- **ABOUT THIS EXERCISE**:
Nothing but the lines from the one containing "At what coordinates" to the end of the records that follow should be transcribed, each exactly, with the pictures left out.

- **Stored data entries**:

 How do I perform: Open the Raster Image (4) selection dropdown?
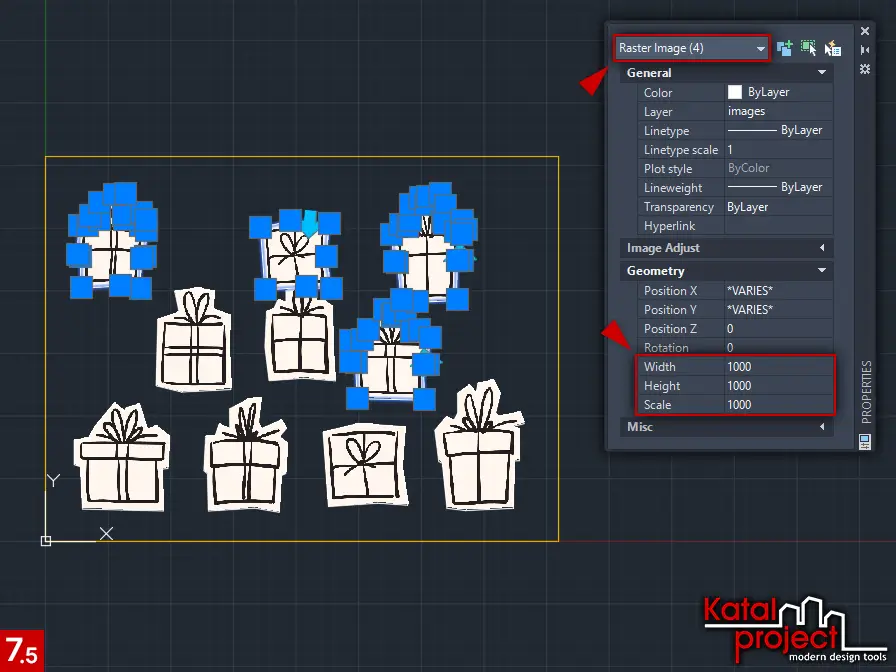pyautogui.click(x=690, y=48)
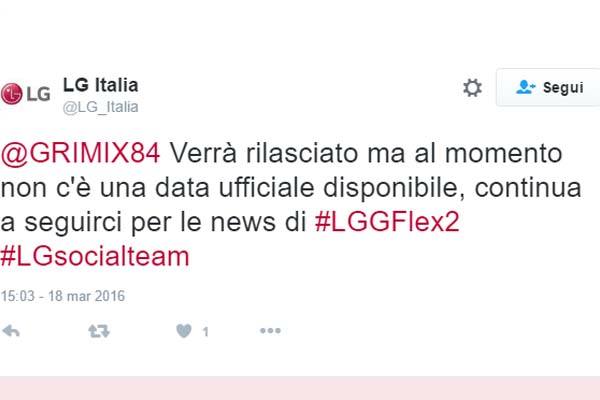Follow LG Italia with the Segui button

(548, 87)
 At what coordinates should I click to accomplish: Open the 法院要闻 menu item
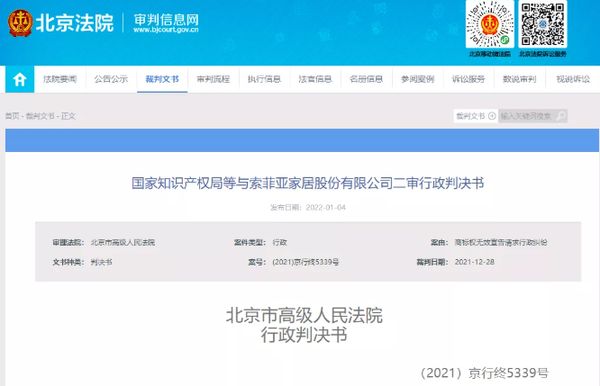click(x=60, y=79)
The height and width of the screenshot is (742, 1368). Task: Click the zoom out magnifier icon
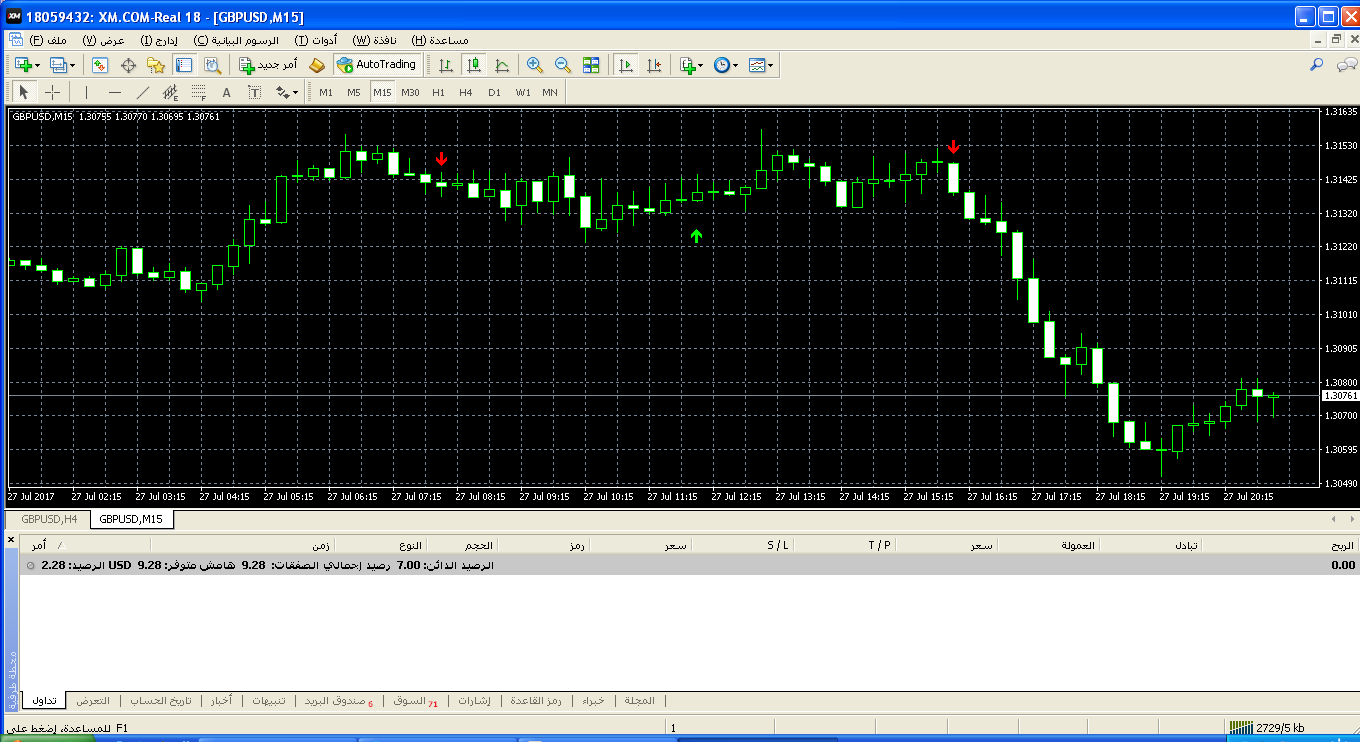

- **ANSWER BELOW**:
 At what coordinates should I click to accomplish: Open the 法院要闻 menu item
click(x=60, y=79)
The height and width of the screenshot is (742, 1368). Task: Click the zoom out magnifier icon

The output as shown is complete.